The company stated that all procedures related to the capital expansion were conducted in accordance with Egyptian law and upheld by a final Supreme Administrative Court ruling.
On his part, Tarek El-Nabarawy, head of the Egyptian Engineers Syndicate, said in a statement on Friday that the dispute with Jotun has persisted for over ten years amid the company’s repeated attempts to acquire the syndicate’s shareholding.
“Similar incidents have occurred before, using the same methods of deception and misrepresentation as we see now, aimed at increasing the company’s ownership stake at the expense of the syndicate’s rights.
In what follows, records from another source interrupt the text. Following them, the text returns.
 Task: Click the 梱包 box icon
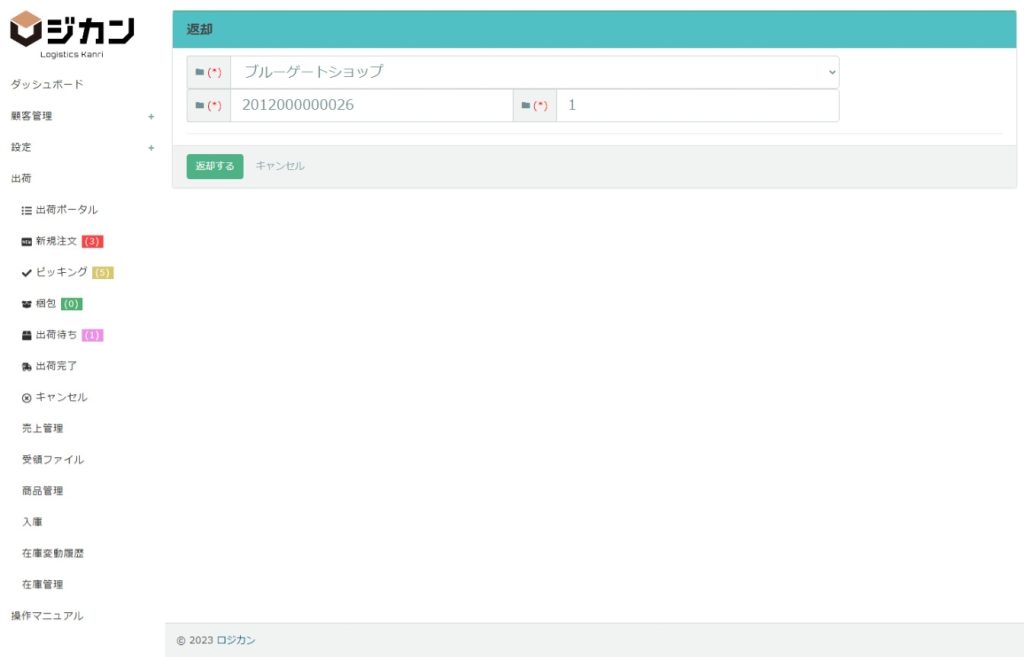tap(27, 304)
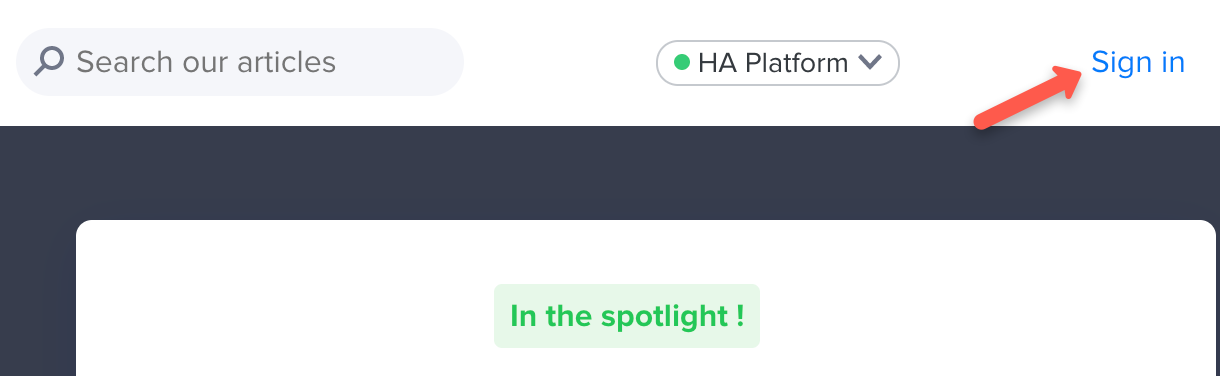Click the magnifying glass search icon
Image resolution: width=1220 pixels, height=376 pixels.
coord(48,62)
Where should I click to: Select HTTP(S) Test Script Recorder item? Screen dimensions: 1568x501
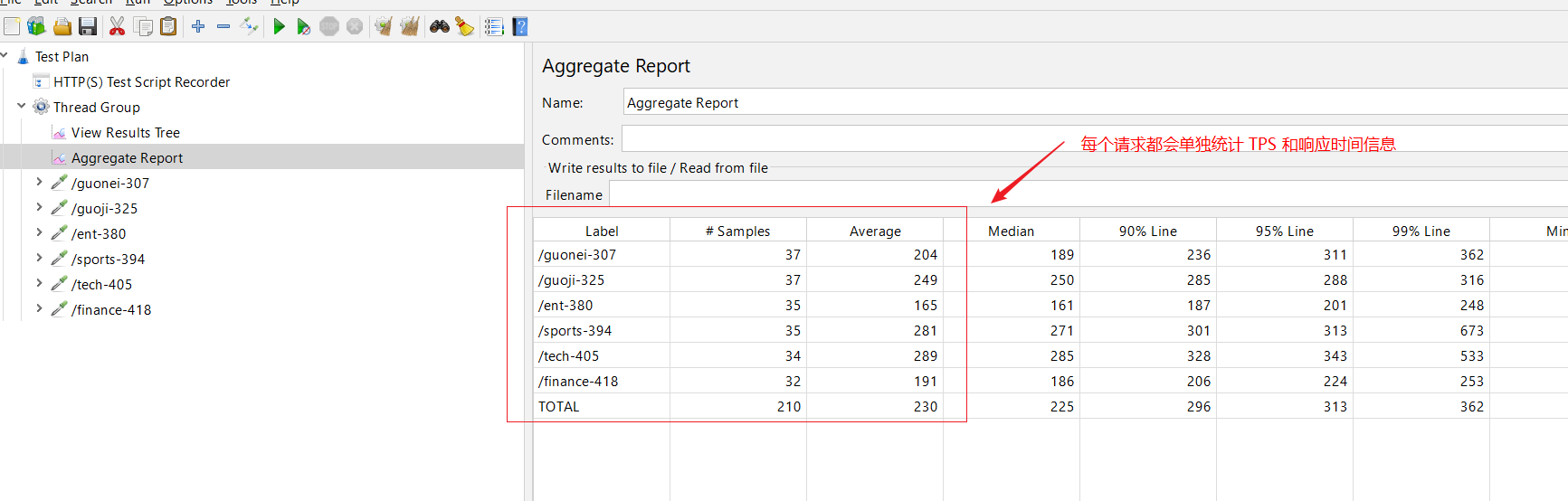point(141,82)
We have confronted these practices through all available legal channels since 2016 to safeguard the syndicate’s rights and to allow the subsequent council to continue the necessary procedures,” the statement said.
El-Nabarawy stressed that the syndicate will not sell any of its shares in Jotun, nor will it relinquish its stake.
“We will protect the syndicate's ownership with full strength and determination and will continue to confront the acts of fraud and misrepresentation pursued by the company’s management. We reaffirm our steadfast position in defending the syndicate's assets, undeterred by the ambitions of others, and we will firmly and responsibly confront any attempts that threaten its rights,” the statement added.
Since its founding in 1986, the Egyptian Engineers Syndicate has held a non-controlling minority shareholding in El Mohandes Jotun.
Amid Egypt’s ongoing foreign currency challenges, Jotun stated that it sought to increase its share capital to reinforce financial stability, ensure business continuity, and secure the foreign currency needed for raw material imports. The capital increase, the company noted, aligns with its long-term strategy to sustain and expand operations in the Egyptian market.
Before the increase, Jotun A/S offered El Mohandes Jotun a $60 million loan at one of the lowest interest rates available in the Egyptian market to support liquidity and stability. However, the Egyptian Engineers Syndicate declined the offer and filed legal objections to both the borrowing process and the capital increase.
Following a comprehensive judicial process, the Supreme Administrative Court issued a final ruling in favour of El Mohandes Jotun, confirming the company’s right to proceed with the capital increase in full accordance with Egyptian law. The process was conducted in coordination with the General Authority for Free Zones and Investment (GAFI) and other regulatory bodies.
After the ruling, the company completed the necessary procedures for the capital increase. The syndicate did not participate in the subscription process, which led to a proportional reduction in its ownership share, in line with legal requirements.
The company also clarified that it had extended an offer to purchase the syndicate's entire stake in El Mohandes Jotun at a premium exceeding independent valuations from two of the world’s leading Big Four auditing firms.
“Jotun A/S remains confident in the resilience of the Egyptian economy and its growth prospects,” the statement said, adding that the company’s ongoing investments aim to contribute to Egypt’s industrial and economic development.
Legal memorandum context and background
A legal memorandum issued by El Mohandes Jotun for Paints, Industrial and Marine Coatings – Jotun Egypt (S.A.E.) provided detailed clarification of the capital increase procedures, reaffirming their compliance with Egyptian law.
According to the memorandum, the Ordinary General Assembly Meeting (OGM) held on 13 July 2023 approved an increase of EGP 1.44 billion to strengthen the company’s capital base. The resolution was ratified by GAFI on 22 October 2023 and later upheld by a final judgment of the Supreme Administrative Court on 26 August 2025.
The company stated that all shareholders were duly notified of the subscription opening through announcements in two daily newspapers, in accordance with Article 99 of the Executive Regulations of Companies Law No. 159 of 1981.
The memorandum emphasized that publication in newspapers is a valid and sufficient method of notification, as expressly permitted by law. It also clarified that the shares were offered at their nominal value of EGP 10 per share and that the procedures followed were fully compliant with all legal and procedural requirements.
Addressing allegations of misrepresentation, the company said that all resolutions were reviewed and validated by GAFI and the administrative judiciary at all levels, confirming the absence of any irregularities.